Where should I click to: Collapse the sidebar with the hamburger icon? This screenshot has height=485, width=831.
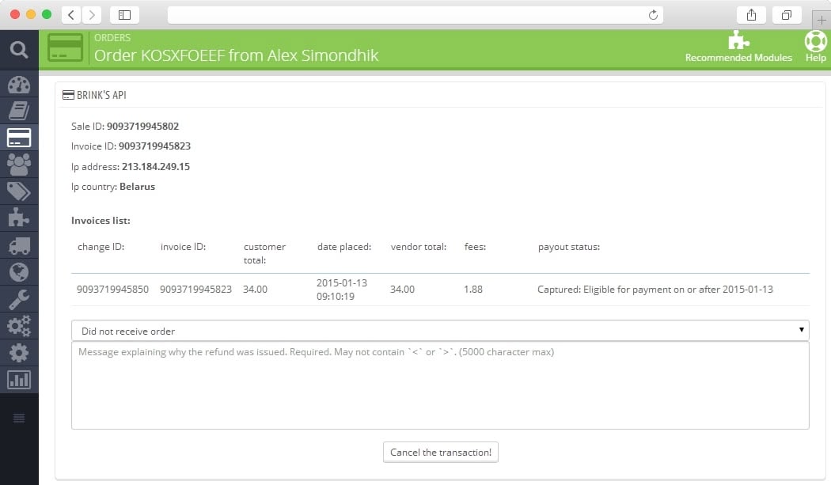(19, 418)
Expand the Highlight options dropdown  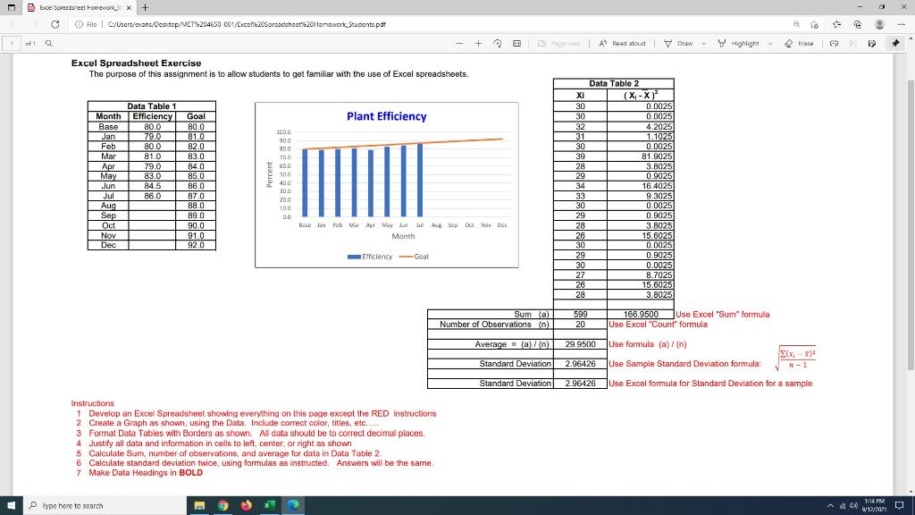tap(770, 42)
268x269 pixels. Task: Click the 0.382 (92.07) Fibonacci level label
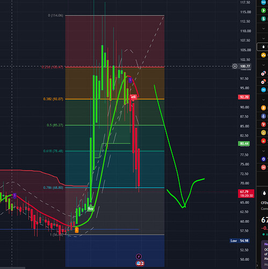tap(53, 99)

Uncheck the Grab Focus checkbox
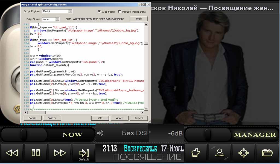point(99,12)
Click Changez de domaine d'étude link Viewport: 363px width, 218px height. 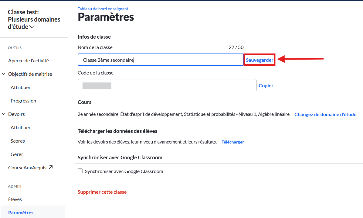[325, 114]
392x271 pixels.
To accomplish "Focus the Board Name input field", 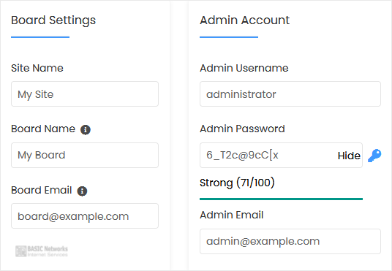I will 85,155.
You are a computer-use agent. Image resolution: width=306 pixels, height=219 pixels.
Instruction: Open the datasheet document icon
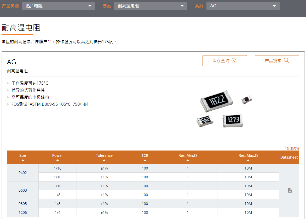290,190
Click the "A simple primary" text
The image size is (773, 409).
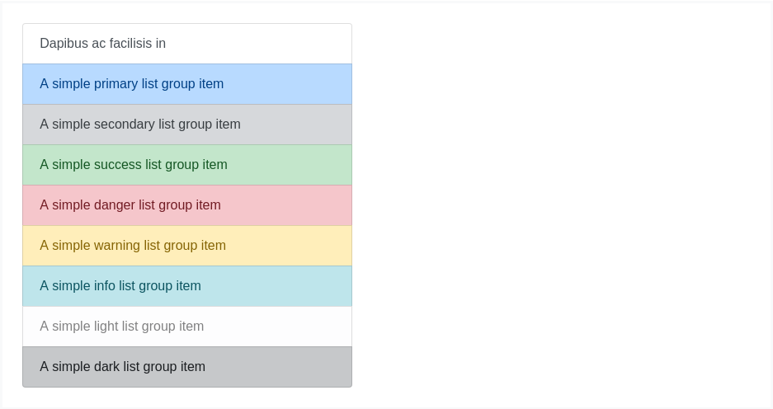coord(87,84)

━━━━━━━━━━━━━━━━

Problem to solve:
Transcribe exactly, and only, the lines from the one with "Instruction: Open the datasheet document icon" through the final line of the data above. The pictures stay out.

Your solution:
Instruction: Open the datasheet document icon
290,190
Click the "A simple primary" text
The image size is (773, 409).
coord(87,84)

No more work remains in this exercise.